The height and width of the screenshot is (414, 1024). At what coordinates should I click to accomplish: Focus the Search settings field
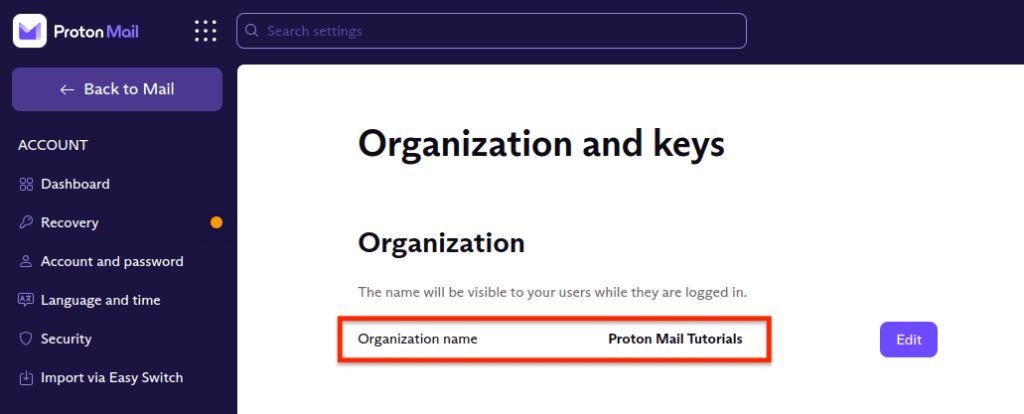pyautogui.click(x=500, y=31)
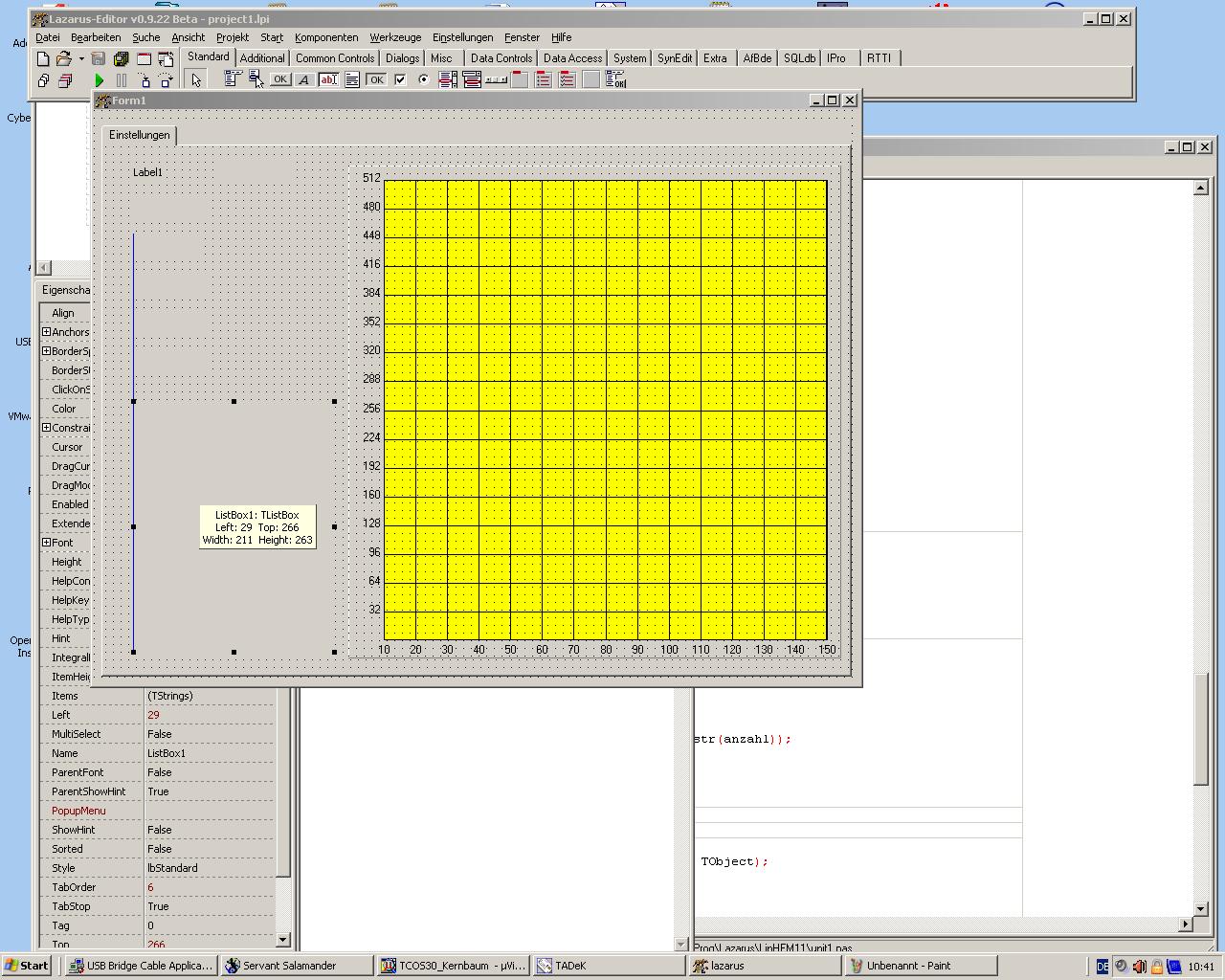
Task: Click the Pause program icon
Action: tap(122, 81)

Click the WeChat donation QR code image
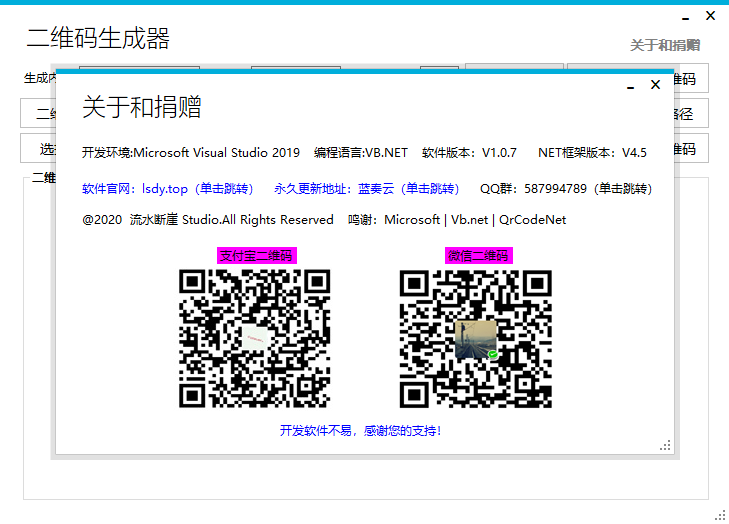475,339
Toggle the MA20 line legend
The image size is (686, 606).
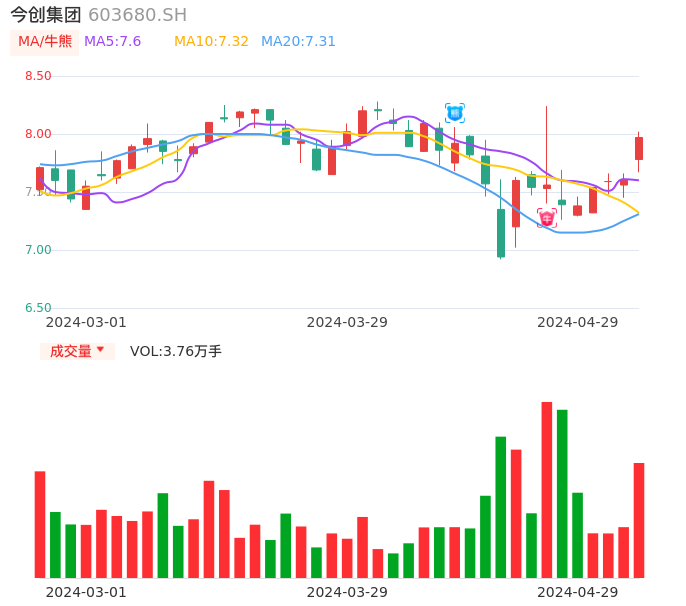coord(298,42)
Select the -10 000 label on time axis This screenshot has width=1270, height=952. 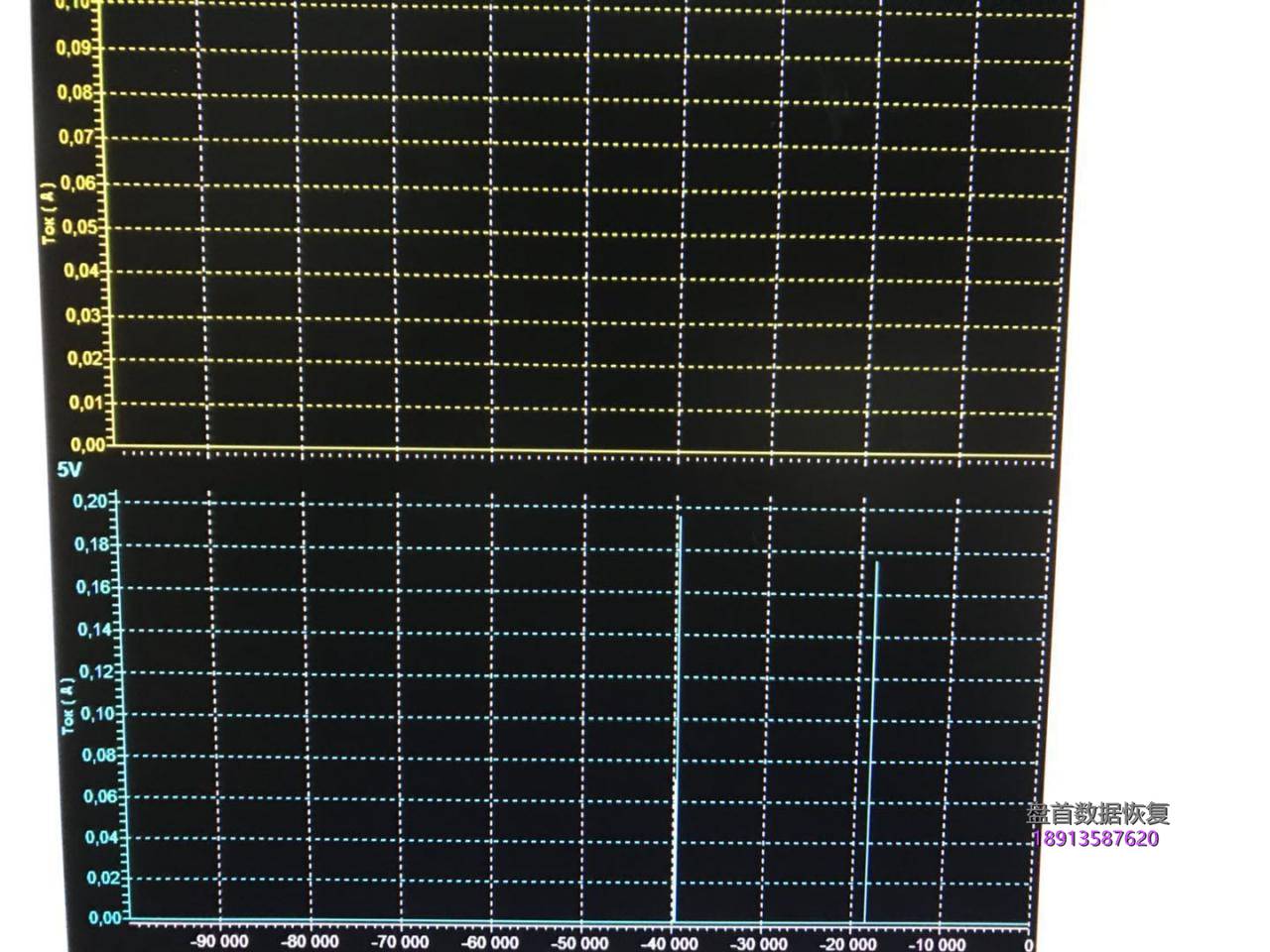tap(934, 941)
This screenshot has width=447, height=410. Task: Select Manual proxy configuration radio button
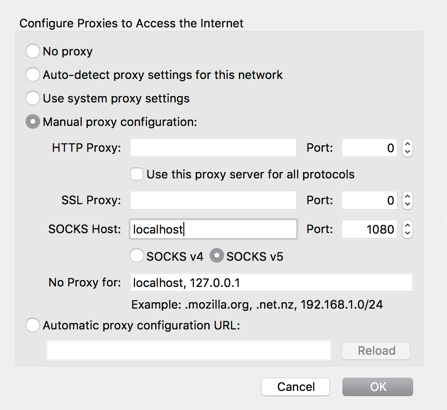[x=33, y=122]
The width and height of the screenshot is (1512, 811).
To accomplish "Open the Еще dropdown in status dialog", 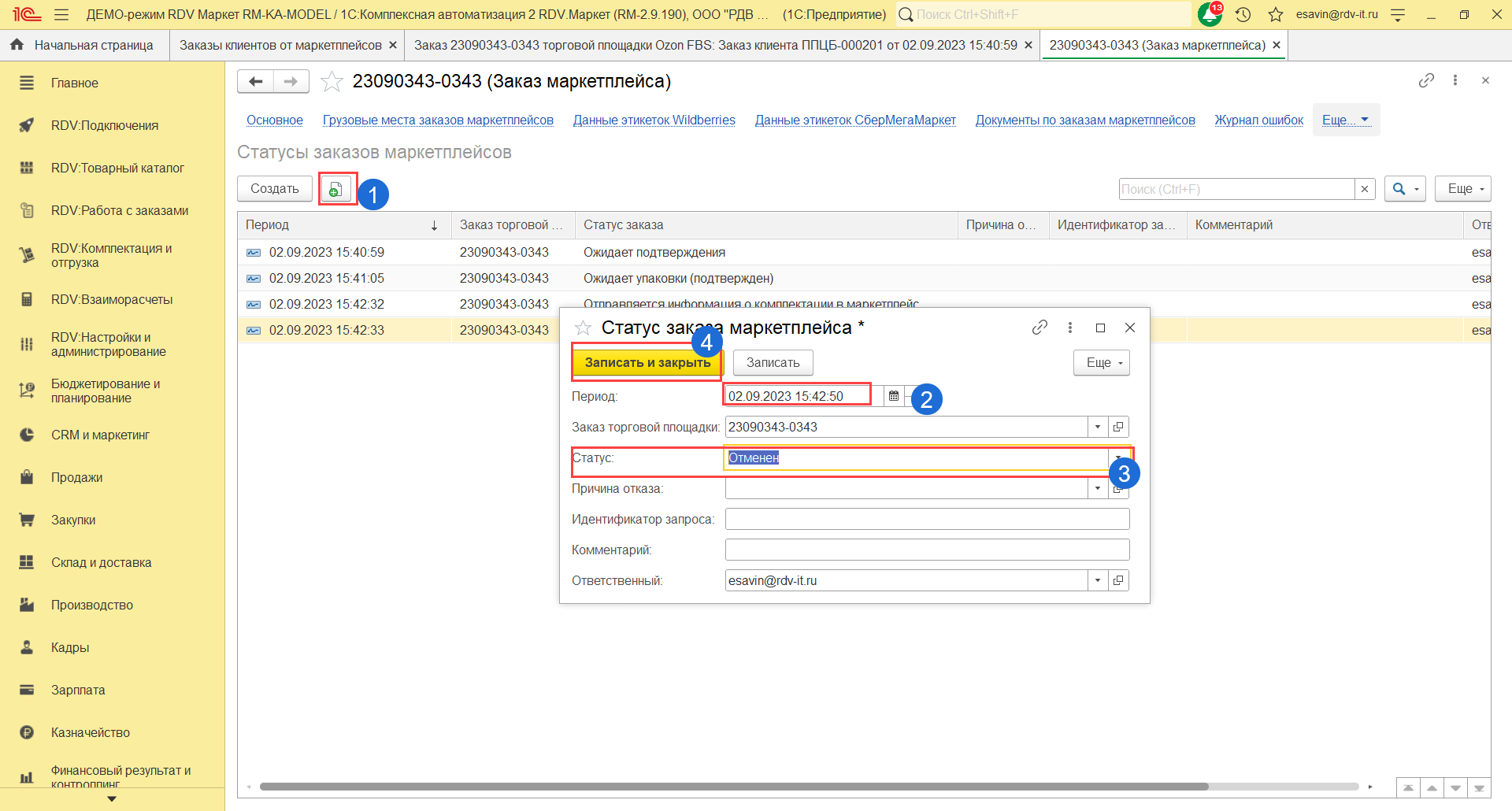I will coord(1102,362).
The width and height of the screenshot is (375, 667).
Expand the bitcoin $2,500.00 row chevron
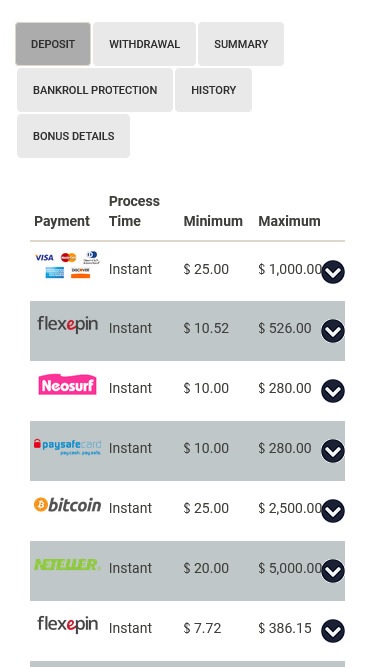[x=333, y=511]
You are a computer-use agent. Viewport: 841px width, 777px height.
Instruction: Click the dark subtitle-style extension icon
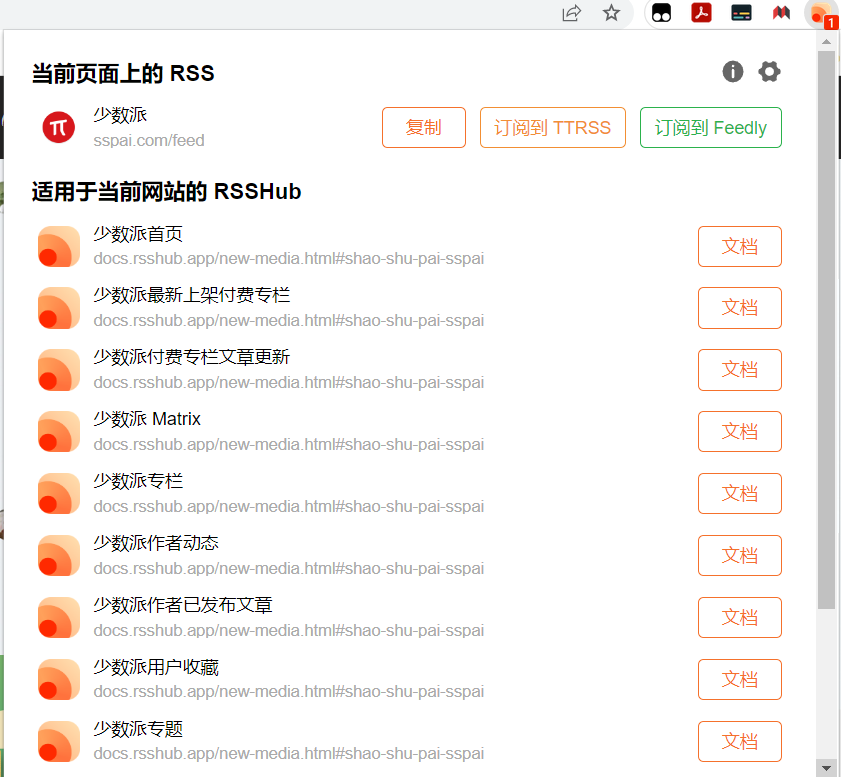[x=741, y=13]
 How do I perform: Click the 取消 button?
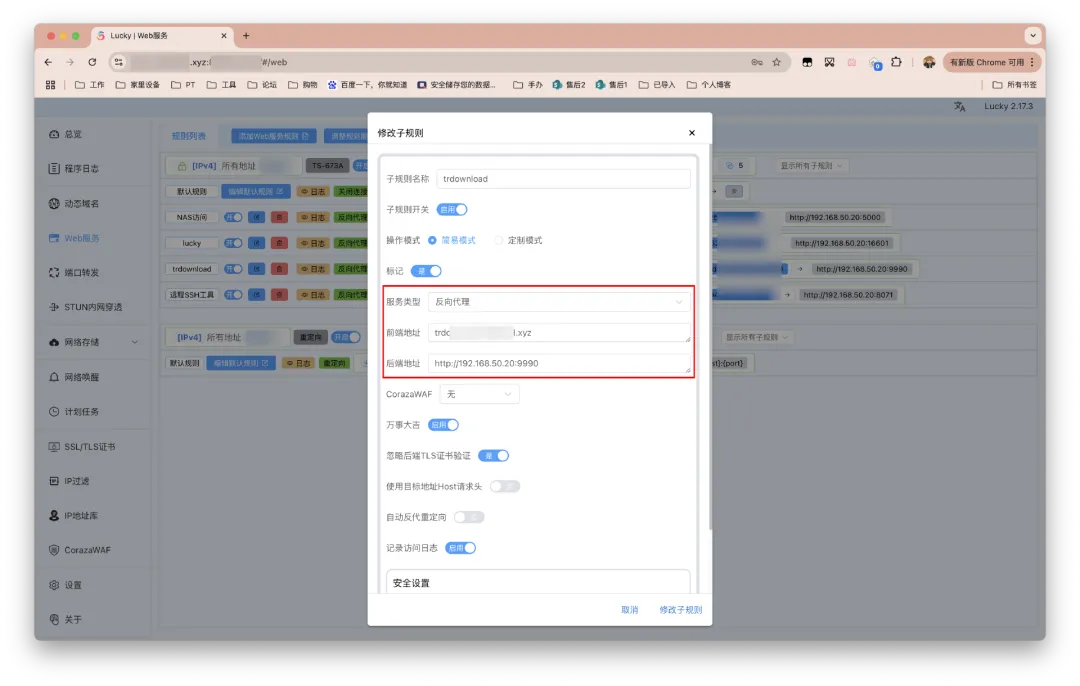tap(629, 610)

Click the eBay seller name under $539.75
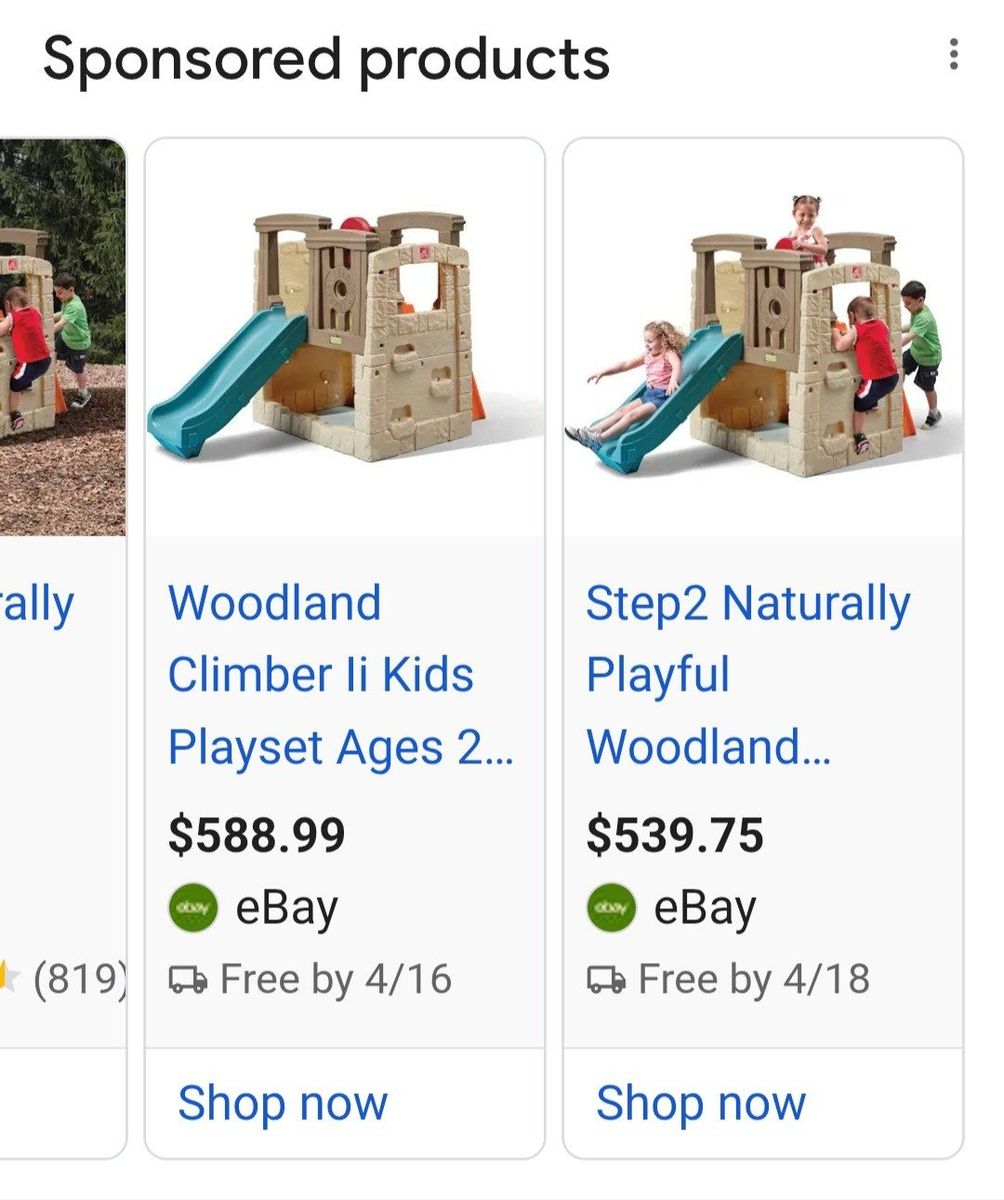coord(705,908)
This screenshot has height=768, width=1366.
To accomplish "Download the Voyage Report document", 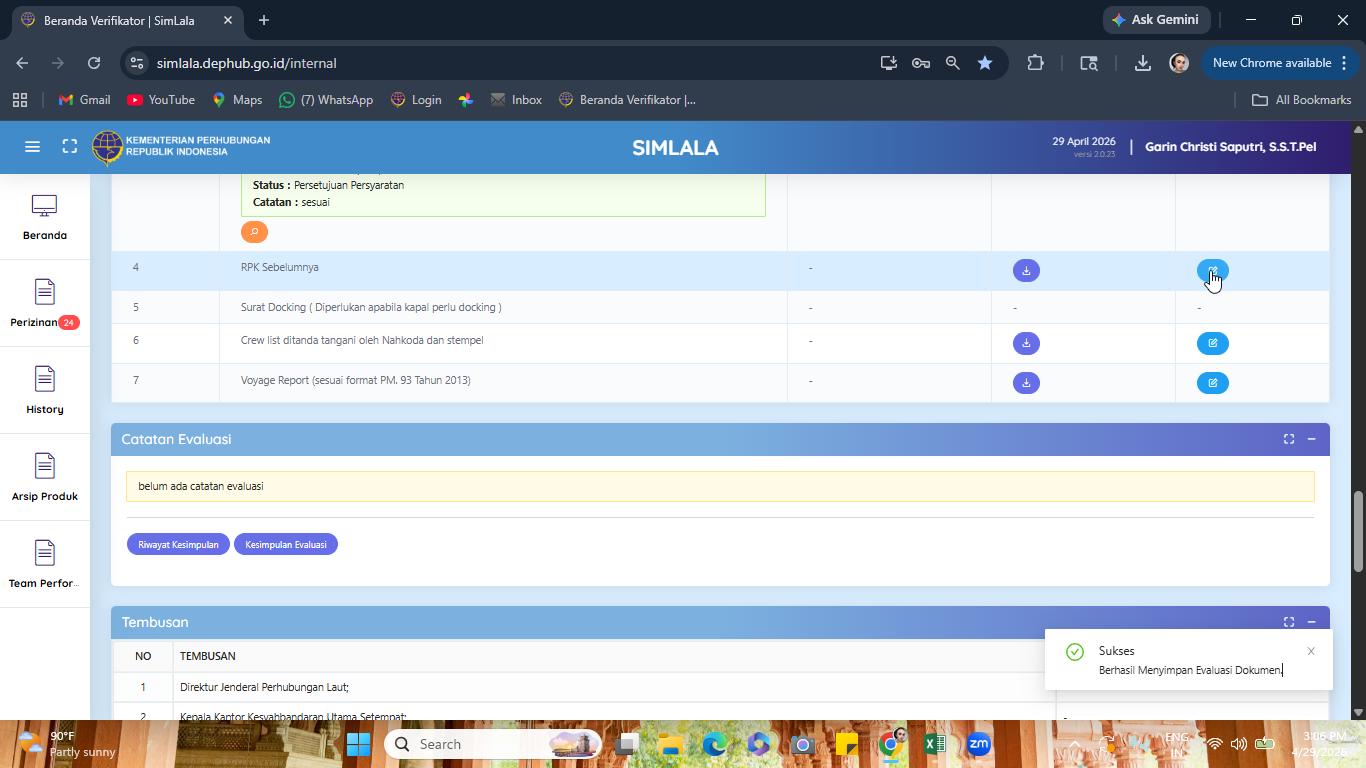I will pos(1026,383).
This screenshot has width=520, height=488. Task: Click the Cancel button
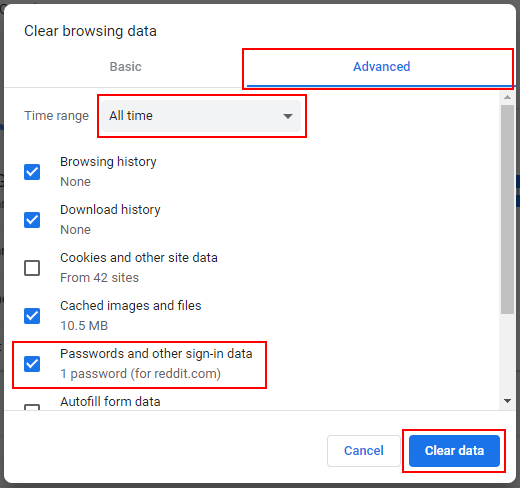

» WHAT THE TASK ASKS
Print each line of the listing, starting at its first and ending with the line that holds "Toggle the MA20 line legend", but skip any pictures.

» ANSWER SECTION
The height and width of the screenshot is (414, 1024). At what coordinates should I click to accomplish: Focus the Search settings field
pyautogui.click(x=500, y=31)
Task: Click the Pause program icon
Action: tap(122, 81)

Click the WeChat donation QR code image
475,339
Toggle the MA20 line legend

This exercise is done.